• _ENTRIES SHOWN_:
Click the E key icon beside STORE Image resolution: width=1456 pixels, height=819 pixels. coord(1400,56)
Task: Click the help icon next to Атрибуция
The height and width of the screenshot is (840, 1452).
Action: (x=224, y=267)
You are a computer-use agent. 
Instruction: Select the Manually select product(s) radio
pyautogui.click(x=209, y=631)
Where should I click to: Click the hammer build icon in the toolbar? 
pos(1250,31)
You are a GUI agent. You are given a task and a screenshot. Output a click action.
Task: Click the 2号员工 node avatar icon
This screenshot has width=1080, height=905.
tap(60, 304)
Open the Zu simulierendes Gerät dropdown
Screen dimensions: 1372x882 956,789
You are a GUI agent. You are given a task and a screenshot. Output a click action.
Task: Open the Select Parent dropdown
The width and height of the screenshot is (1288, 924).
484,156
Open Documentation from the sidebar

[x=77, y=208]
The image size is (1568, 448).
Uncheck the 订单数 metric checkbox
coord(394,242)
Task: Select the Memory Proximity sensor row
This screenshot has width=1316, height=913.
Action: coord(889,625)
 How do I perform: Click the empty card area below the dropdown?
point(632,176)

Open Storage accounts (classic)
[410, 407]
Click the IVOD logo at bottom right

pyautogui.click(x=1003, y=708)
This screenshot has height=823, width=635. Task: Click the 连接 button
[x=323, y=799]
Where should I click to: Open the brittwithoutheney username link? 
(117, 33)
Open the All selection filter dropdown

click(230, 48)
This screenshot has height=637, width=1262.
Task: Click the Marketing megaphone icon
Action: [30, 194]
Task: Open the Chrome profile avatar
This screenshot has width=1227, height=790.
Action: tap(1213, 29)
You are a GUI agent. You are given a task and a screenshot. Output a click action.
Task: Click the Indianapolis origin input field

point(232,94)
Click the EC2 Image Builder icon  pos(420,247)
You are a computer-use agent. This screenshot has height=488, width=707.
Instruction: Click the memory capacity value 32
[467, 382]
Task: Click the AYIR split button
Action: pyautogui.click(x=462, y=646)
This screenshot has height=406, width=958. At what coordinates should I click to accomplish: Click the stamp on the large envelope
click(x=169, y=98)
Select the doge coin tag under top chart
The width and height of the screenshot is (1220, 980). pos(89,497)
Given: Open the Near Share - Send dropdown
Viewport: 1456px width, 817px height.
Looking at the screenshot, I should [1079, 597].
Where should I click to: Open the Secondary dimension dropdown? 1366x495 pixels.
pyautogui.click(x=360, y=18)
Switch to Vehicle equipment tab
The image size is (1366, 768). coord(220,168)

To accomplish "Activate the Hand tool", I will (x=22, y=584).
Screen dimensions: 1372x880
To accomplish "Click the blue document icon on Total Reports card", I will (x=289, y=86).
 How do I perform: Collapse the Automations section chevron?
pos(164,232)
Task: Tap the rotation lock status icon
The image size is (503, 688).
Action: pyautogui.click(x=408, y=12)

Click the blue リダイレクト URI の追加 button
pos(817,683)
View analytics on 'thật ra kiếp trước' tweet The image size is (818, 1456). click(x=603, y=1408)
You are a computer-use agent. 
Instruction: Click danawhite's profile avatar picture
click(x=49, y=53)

• _EXERCISE OBJECTIVE_:
Could you give all the items above again with every "Instruction" renamed to "Command" and nothing else changed?

• _FINISHED EXERCISE_:
Click the E key icon beside STORE Image resolution: width=1456 pixels, height=819 pixels. coord(1400,56)
Task: Click the help icon next to Атрибуция
The height and width of the screenshot is (840, 1452).
Action: (x=224, y=267)
You are a computer-use agent. 
Command: Select the Manually select product(s) radio
pyautogui.click(x=209, y=631)
Where should I click to: Click the hammer build icon in the toolbar? 
pos(1250,31)
You are a GUI agent. You are given a task and a screenshot. Output a click action.
Task: Click the 2号员工 node avatar icon
This screenshot has width=1080, height=905.
tap(60, 304)
Open the Zu simulierendes Gerät dropdown
Screen dimensions: 1372x882 956,789
You are a GUI agent. You are given a task and a screenshot. Output a click action.
Task: Open the Select Parent dropdown
The width and height of the screenshot is (1288, 924).
484,156
Open Documentation from the sidebar

[x=77, y=208]
The image size is (1568, 448).
Uncheck the 订单数 metric checkbox
coord(394,242)
Task: Select the Memory Proximity sensor row
This screenshot has width=1316, height=913.
Action: coord(889,625)
 How do I perform: Click the empty card area below the dropdown?
point(632,176)

Open Storage accounts (classic)
[410, 407]
Click the IVOD logo at bottom right

pyautogui.click(x=1003, y=708)
This screenshot has height=823, width=635. Task: Click the 连接 button
[x=323, y=799]
Where should I click to: Open the brittwithoutheney username link? 
(117, 33)
Open the All selection filter dropdown

click(230, 48)
This screenshot has height=637, width=1262.
Task: Click the Marketing megaphone icon
Action: [30, 194]
Task: Open the Chrome profile avatar
This screenshot has width=1227, height=790.
Action: tap(1213, 29)
You are a GUI agent. You are given a task and a screenshot. Output a click action.
Task: Click the Indianapolis origin input field

point(232,94)
Click the EC2 Image Builder icon  pos(420,247)
You are a computer-use agent. This screenshot has height=488, width=707.
Command: Click the memory capacity value 32
[467, 382]
Task: Click the AYIR split button
Action: pyautogui.click(x=462, y=646)
This screenshot has height=406, width=958. At what coordinates should I click to accomplish: Click the stamp on the large envelope
click(x=169, y=98)
Select the doge coin tag under top chart
The width and height of the screenshot is (1220, 980). pos(89,497)
Given: Open the Near Share - Send dropdown
Viewport: 1456px width, 817px height.
Looking at the screenshot, I should [1079, 597].
Where should I click to: Open the Secondary dimension dropdown? 1366x495 pixels.
pyautogui.click(x=360, y=18)
Switch to Vehicle equipment tab
The image size is (1366, 768). coord(220,168)

To accomplish "Activate the Hand tool", I will (x=22, y=584).
Screen dimensions: 1372x880
To accomplish "Click the blue document icon on Total Reports card", I will (x=289, y=86).
 How do I perform: Collapse the Automations section chevron?
pos(164,232)
Task: Tap the rotation lock status icon
The image size is (503, 688).
Action: pyautogui.click(x=408, y=12)

Click the blue リダイレクト URI の追加 button
pos(817,683)
View analytics on 'thật ra kiếp trước' tweet The image size is (818, 1456). click(x=603, y=1408)
You are a computer-use agent. 
Command: Click danawhite's profile avatar picture
click(x=49, y=53)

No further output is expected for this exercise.